Reports of PVG as well as PI detected in the case of intestinal malrotation are rare, and the most reported cases showed intestinal necrosis that necessitated bowel resection and showed poor prognosis [1, 4,5,6,7].
In the present case, the micro-bubbles of gas were detected as highly echogenic particles flowing within the intrahepatic portal vein, and this become an opportunity for further evaluation and the intestinal malrotation was diagnosed. Operative findings showed a mild volvulus with neither congestion nor ischemic change of the twisted bowel. Raised intraluminal pressure or direct stimulation of the bowel wall induced by the volvulus might allow gas to infiltrate the bowel wall and mesentery portal venous flow. Therefore, PVG in this case appeared to be in a transient process that resolves within a short interval after spontaneous winding down or decompression of twisted bowels.

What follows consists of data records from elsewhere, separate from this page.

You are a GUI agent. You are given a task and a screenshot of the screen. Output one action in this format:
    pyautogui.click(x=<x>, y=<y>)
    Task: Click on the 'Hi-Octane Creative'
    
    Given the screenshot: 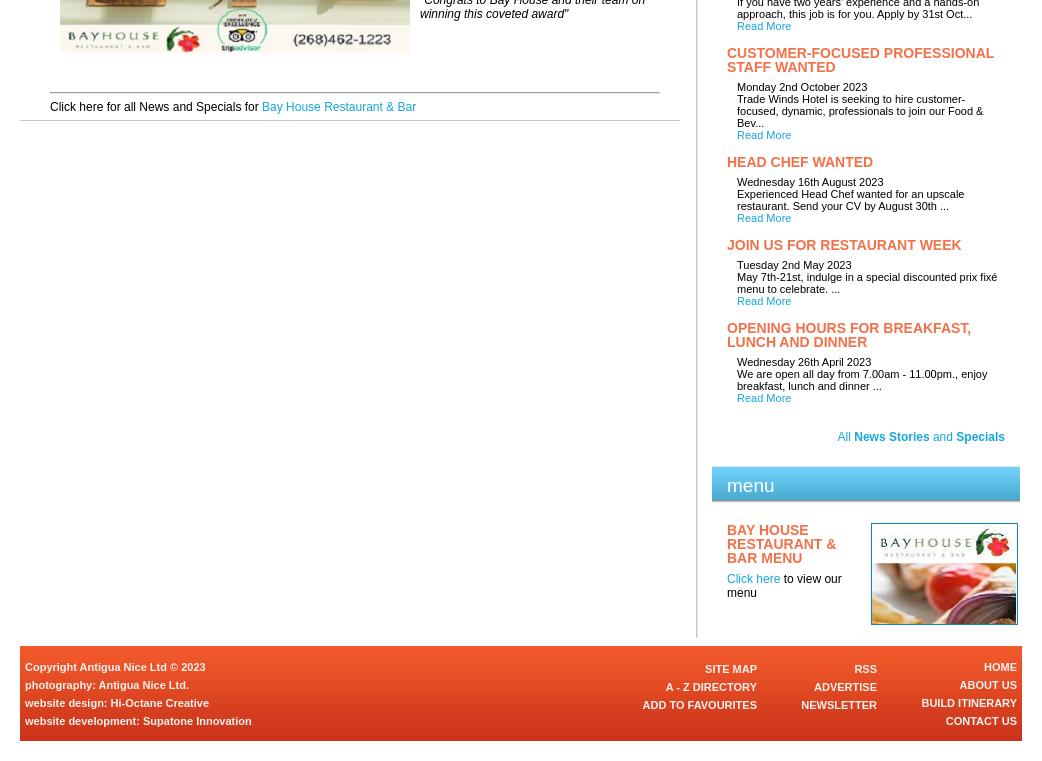 What is the action you would take?
    pyautogui.click(x=159, y=702)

Recent literatures have stated that midgut volvulus in malrotation can be managed well in infants without deteriorating condition. The laparoscopic approach is feasible and effective for the case that even shows PVG, and should have the advantage of minimally invasive surgery with small incisional scar.
We reported a case of intestinal malrotation detected with air bubbles floating in the intrahepatic portal vein by ultrasonography. Transient portal venous gas bubbles may be generated even in the mild intestinal volvulus with no bowel ischemia. Sonography is very sensitive for PVG detection even with very small amounts of gas, and this sign could be one of the useful markers for detecting the early stage of volvulus.